Cell Biology Lecture 39 Notes p.1246-1251 T Cell Selection

95% of T cells not useful. Must recognize "self", not too tightly.
Put "Y" thymus into "X" mouse + bone marrow, get T cells specific for "Y" MHC + foreign Ag (not "X" MHC).

Transgenic mouse; known alpha-beta TCR (all cells=same spec.) suppresses native TCR formation. Thymus cells must have right MHC, or, T cells die.



Tc recognize class I, Th recognize class II in thymus. No ClassI in thymus, no Tc cells. No classII in thymus; no Th cells.

If TCR binds self peptide + self MHC, neg.selection (no autoimm.) Options: 1.Bind strongly to MHC-peptide in thymus; dead 2.Bind weakly to MHC-peptide in thymus; positive selection 3.Don't bind at all to MHC peptide in thymus; dead (clonal anergy)

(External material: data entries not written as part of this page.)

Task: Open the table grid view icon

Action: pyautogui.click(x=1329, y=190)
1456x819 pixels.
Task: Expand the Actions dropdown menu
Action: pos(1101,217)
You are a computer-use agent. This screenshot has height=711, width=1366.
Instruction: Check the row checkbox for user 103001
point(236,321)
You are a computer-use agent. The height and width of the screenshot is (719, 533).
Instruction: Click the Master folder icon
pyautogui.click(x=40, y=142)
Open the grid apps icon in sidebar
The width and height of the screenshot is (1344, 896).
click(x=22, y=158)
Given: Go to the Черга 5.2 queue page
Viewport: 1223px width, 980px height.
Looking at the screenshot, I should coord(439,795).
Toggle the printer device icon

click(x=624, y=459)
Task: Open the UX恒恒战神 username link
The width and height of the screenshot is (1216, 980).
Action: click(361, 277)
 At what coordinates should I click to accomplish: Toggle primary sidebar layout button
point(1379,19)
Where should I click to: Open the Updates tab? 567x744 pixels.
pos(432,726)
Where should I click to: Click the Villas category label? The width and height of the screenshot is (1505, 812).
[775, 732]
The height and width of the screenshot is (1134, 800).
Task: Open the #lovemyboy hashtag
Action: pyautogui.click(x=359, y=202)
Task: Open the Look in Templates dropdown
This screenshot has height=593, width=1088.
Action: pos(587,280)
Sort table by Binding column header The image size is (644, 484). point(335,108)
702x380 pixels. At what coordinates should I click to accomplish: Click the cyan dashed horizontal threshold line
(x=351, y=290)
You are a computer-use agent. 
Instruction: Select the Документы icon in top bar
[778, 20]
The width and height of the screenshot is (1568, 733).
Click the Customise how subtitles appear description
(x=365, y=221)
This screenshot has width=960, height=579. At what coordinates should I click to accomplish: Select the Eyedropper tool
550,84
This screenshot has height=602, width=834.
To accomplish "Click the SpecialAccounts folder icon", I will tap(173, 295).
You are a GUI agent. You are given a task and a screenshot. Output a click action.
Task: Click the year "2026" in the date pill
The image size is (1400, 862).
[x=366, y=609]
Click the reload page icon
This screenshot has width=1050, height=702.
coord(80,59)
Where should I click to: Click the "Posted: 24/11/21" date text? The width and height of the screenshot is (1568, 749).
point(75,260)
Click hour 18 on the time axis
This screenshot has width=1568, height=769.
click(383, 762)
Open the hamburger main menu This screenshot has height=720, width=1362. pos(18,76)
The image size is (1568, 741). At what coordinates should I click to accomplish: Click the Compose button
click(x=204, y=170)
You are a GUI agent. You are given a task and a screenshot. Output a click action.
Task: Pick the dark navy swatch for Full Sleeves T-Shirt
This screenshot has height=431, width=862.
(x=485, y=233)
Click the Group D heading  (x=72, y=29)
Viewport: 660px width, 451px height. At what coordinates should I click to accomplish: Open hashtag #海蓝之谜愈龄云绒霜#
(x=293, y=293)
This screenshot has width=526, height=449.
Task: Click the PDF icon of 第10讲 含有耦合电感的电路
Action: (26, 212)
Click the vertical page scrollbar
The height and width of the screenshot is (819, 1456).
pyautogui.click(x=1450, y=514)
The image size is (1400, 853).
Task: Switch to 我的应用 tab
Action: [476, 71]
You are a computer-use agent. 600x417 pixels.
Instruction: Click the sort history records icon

Evidence: TCR for male-specific peptide proliferate in female only.



Positive selection on epithelial cells (signal survival to weak-bound; negative on APC (from marrow, apoptosis). Both;Class I, II



Some anti-self eliminated after thymus. Some made anergic.



History: MHC discovery; graft rejection (H2 incompatible; class I), some inbreds don't respond to simple antigens (Ir genes; class II).



Also, if self MHC + foreign peptide look like self MHC+ self, no T cells left to respond to self + foreign peptide.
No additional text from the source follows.